La procédure actuelle ne satisfait pas aux critères susvisés. De plus, force est de constater que la charge de travail de la police et de la justice augmente constamment pour ce qui est des infractions au Code de la route. Cette situation a des conséquences néfastes. On consacrera ainsi moins d'attention aux affaires importantes, parce que les services doivent s'occuper de dossiers relativement simples, qui, à cause de leur nombre, mobilisent trop de moyens. Une autre conséquence est que le rythme de traitement diminuera du fait de cette grande masse, alors qu'il s'agit d'un domaine où une réaction rapide s'impose.
Un certain nombre d'infractions fréquentes doivent être retirées de la législation sur la circulation routière en vigueur pour qu'elles puissent être réprimées par le biais d'une procédure administrative. Cependant, aucune de ces infractions ne doit avoir causé des lésions corporelles ou des dégâts matériels; sinon le système existant reste en vigueur (on ne touche pas à la constitution de partie civile, par exemple). Certains policiers sont compétents, en premier lieu, pour imposer une sanction, le parquet exerçant, il est vrai, une certaine forme de contrôle. Dans ce type de procédure administrative, il faut toujours veiller à protéger les droits de la défense et c'est pourquoi la possibilité de recours (d'abord auprès du procureur du Roi et ensuite éventuellement avec des restrictions auprès du juge de police) et de cassation est prévue. Pour ne pas créer de structure sans substance, des moyens de coercition sont mis en place en cas de non-paiement ou de paiement tardif (par exemple, des majorations forfaitaires et, dans certains cas, une immobilisation administrative du véhicule).
Article 2
Cet article définit une série de notions.
Article 3
Le Roi détermine les infractions, énumérées dans les lois mentionnées à l'article 2, qui sont passibles d'amendes administratives.

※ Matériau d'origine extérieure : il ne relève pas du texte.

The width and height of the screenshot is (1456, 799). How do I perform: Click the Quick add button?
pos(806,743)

La proposition mentionne trois textes de base relatifs à la législation routière. La latitude politique qui est créée en l'espèce pour les pouvoirs publics permet de viser une grande partie des infractions routières.
Un tel règlement n'est possible que si on ne déplore aucun dommage matériel ni/ou physique. Cette règle est dictée par le fait que la victime ne peut voir limiter son droit de se constituer partie civile.

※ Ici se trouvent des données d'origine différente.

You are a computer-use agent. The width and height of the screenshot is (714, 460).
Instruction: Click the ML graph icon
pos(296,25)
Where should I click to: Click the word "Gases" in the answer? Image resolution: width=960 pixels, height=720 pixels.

Le paragraphe 3 prévoit l'impossibilité pour le ministère public d'appliquer encore la procédure ordinaire à une infraction si celle-ci est passible d'une amende administrative de roulage. Autrement dit, une procédure exclut l'autre. Toutefois, en cas de concours d'infractions entrant en ligne de compte pour un règlement administratif avec d'autres infractions auxquelles s'applique toujours la procédure pénale actuelle, il faudra suivre la procédure pénale.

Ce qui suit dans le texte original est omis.